The fact is Tesla has rallied 88% since finding form from the 17 August lows, in the process seeing its market cap lift from $666b to $1.22t – taking it to the fifth-biggest market cap in the S&P 500.
The lift in market cap has seen a sizeable shift in buying from passive funds and ETFs. There's also been huge option activity – Tesla has been an options monster and currently, we can see an incredible 7.04m contracts in open interest in both call and put options – for those who thought the retail trader was going quiet needs to see the activity in the options space alone. As price has pushed higher, dealers (who sold the calls) have been short gamma and would have been dynamically hedging into $1220 – whereas soon as price pushed through the strike of the option, dealers were buying the underlying shares – again, this perpetuated the move higher.
(Source: TradingView - Past performance is not indicative of future performance.)
Of course, this type of activity can wildly distort price from any fundamental value and this is why Tesla has been so popular from retail traders. Because, like Crypto when it goes and the body of capital aggregates as one it can cause incredibly powerful one-sided moves.
News that Elon Musk had taken to Twitter to see their view on selling 10% of his holding, equating to some $21 billion, has been all the talk over the past 24 hours. Granted, this is an odd manner in which to go about part selling down one’s stock, but shareholders are somewhat desensitised to the fairly radical actions of Musk.
There's many ways to look at this – There are reports that Musk faces a $15b tax bill, so this sale will clear this. The cynics will claim this is a clever way of offloading some of his position after an incredible run. While using social media to mount a defence against the Democrats plans to introduce a tax on billionaires with unrealised gains. They'll claim it skirts the reasonability of maximising shareholder value.
Others will point to the fact he takes no salary and that this is a non-story, and in a way, he's doing the right thing to help the US government.
Whichever way you want to slice and dice, these issues should concern traders little – the bigger issue is the fact that if Musk is true to his word and follows his brother's lead in offloading a decent position, we know there is a known seller in size in the market.

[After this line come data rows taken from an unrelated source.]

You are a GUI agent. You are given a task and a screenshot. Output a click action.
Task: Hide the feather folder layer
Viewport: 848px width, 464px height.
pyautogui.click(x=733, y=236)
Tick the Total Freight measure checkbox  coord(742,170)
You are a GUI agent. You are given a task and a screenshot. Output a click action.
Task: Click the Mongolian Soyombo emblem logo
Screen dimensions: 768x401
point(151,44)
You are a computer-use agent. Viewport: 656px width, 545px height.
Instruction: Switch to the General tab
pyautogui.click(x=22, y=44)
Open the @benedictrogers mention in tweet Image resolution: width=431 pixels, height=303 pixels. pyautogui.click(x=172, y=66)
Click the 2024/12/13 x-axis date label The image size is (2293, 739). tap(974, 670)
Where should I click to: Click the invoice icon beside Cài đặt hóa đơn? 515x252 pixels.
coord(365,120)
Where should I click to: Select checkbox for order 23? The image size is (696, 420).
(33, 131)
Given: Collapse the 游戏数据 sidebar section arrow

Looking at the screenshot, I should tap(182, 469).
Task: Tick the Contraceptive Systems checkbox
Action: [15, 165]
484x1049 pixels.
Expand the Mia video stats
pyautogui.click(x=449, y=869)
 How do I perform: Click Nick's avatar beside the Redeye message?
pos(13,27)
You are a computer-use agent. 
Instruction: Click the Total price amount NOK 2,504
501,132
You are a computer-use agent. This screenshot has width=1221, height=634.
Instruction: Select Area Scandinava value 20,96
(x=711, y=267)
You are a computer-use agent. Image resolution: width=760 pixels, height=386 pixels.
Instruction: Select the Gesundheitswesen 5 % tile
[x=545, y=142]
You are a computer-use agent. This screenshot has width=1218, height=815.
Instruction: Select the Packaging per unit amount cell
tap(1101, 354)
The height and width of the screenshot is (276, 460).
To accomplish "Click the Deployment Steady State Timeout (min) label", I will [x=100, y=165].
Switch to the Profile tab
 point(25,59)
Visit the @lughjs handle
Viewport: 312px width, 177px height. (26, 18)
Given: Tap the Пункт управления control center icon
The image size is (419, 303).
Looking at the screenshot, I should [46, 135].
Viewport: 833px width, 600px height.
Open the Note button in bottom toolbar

$21b is around 80% of the average daily volume over the past 3 months - so in any normal market, the liquidity in Tesla would have seen his agent work the order fairly conformably over a number of days without causing a major volatility scare. However, providing Musk is to sell down 10% of his stake, which of course wont happen at once, it should keep the buyers at bay and the one-sided order book could exasperate the moves lower. Short sellers love this condition.
All that said, many have mentioned that buyers will be lining up to buy dips, especially if the sales has no reflection of the company but for his own tax liabilities. That may be so, but I’d argue we are likely to see choppy conditions once price has settled down with more prosperous conditions for two-way trading (long and short).
In fact, if options buying spurred life into the rally, then perhaps, we may see the aggressive put buying activity from funds also aggravate the move lower in the near term.
The point is, Tesla is driven by flow – Of course fundamentals have some bearing and the concept of Tesla’s place in the EV space into 2030. But near-term the best way to think of Tesla is a momentum beast – where strength begets strength and the trade is to buy high and sell higher – however, this can obviously work both ways. Having an open mind to the price action, trend and flow are key. Trade the momentum, align with the trend.